I walked further west to 11th Avenue, where the New York Central Railroad graveyard lay forgotten. I passed a plane hangar-sized Greyhound depot and the United Parcel Service warehouse. There were limousine companies in the area and taxi collision repair shops, all closed. I saw several maverick hookers, strayed far from the pack. Horse and buggy carriages returned to Centennial Stables at 38th Street, where the hookers stood outside petting filthy horses after their long shifts in Central Park. Both seemed like beasts of burden. I heard the patter of stiletto heels blend with the click-clack of horse’s hooves on cobblestone. I imagined myself in the nineteenth century. Blonde heads bobbed up and down over laps in parked trucks.

“You for sale?” I inquired of a hard-faced 11th Avenue whore.

“I don’t take walking gigs,” she said. This was strictly car trade in the boondocks.

Whore faces kept spinning in my head as I crossed back to 8th Avenue. Each was a fiercely desirable virginity stopper. A new roster appeared on the streets, while some of the previous lineup were now occupied in hotel rooms. At 44th Street my eyes fixed upon the classiest-looking dame of the evening.

“Hey, you know it’s good luck to give money to hookers,” she said, the thinnest smile creeping through her lips. Heavenly cleavage in a black evening dress, milky complexion, full red lips and splendidly styled layers of black hair. She had curves from her hips to her stockinged legs that made me high. No platform-stilt heels, dime-store wigs or hokey hooker attire. I wondered whether she was padded up with foam rubber or Frederick’s underthings, some kind of false advertising. How could she just stand there without being propositioned by fifty guys a minute?

A short Puerto Rican girl in polyester clothes stood at her side. “Whaddya think, should we give this guy a tumble?” asked the knockout to her sidekick, who shrugged. I had broken through the barrier. Like a trained athlete, some other part of me took over the motor functions.

“I got a room three blocks away,” I said, breath shortening.

“Naw, that’s too far. I like the Fulton, only one block away. Costs five bucks a room, not including me.”

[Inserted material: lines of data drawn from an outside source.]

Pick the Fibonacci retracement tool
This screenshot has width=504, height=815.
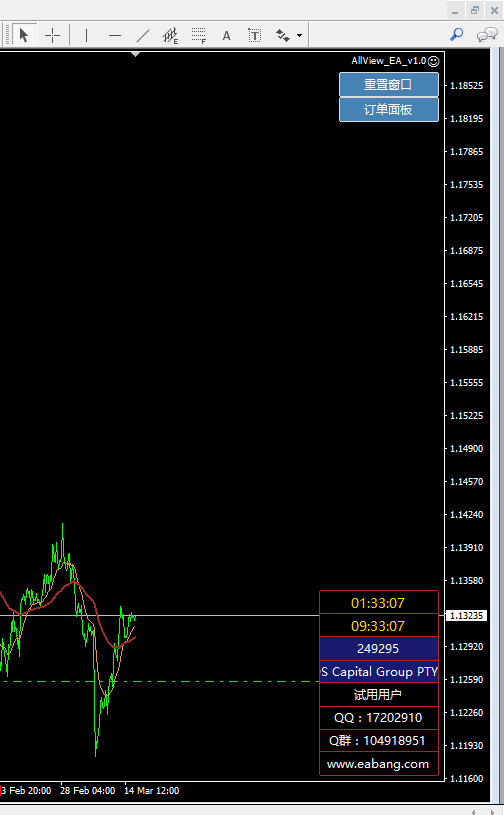click(x=198, y=35)
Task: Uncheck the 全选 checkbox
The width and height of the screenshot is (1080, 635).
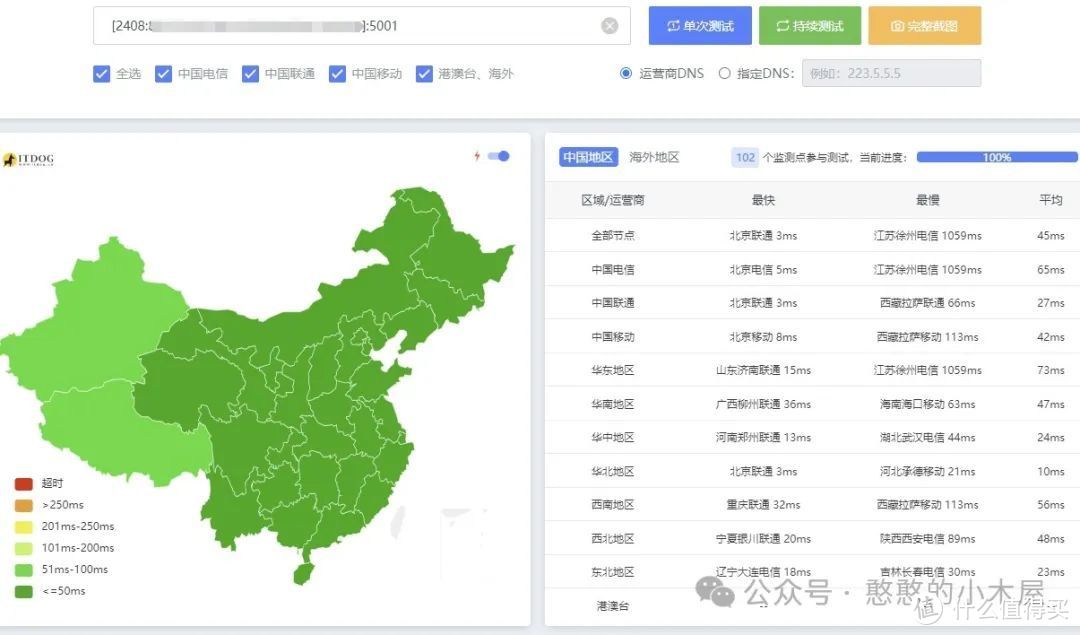Action: pos(101,73)
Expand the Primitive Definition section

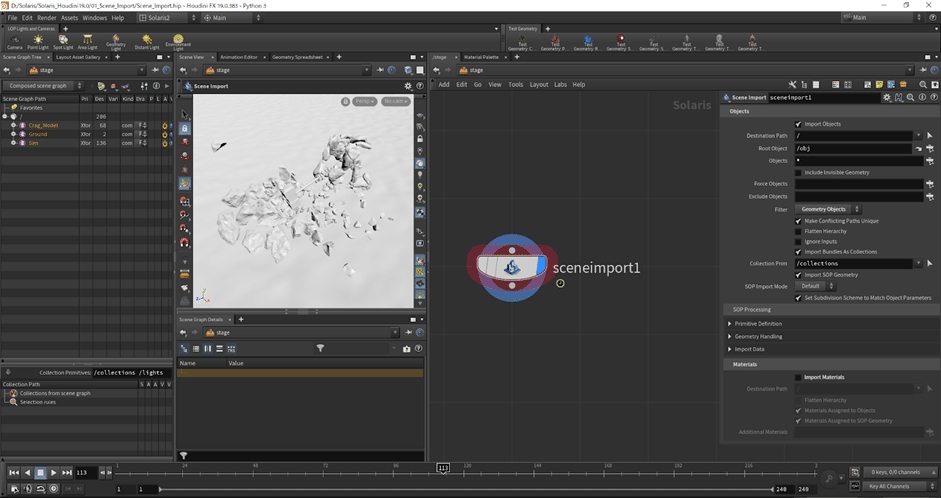[758, 324]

“... How do I know you won’t rob me up there?” I asked.

“Believe me, honey, I’m more scared than you. You’re a guy, and guys are ten times stronger than girls. Even if I had a knife, you’d just pull it away and cut me.” She drew a finger across her throat and made a sound like a guillotine.

“But what if you have a gun?” I said.

“Here, you can check my pocketbook,” offered the hooker, handing it over. I got goosebumps rummaging through the innards. It brought back an ancient memory of examining the pocketbook of a slumbering babysitter. Inside the bag was a mess of girlie goods—lipsticks, eyeliners, pancake pocket mirror, crumpled receipts, loose change and condoms. Of the many aromas that leaped out of the hooker’s pocketbook, her Chiclets chewing gum hypnotized me.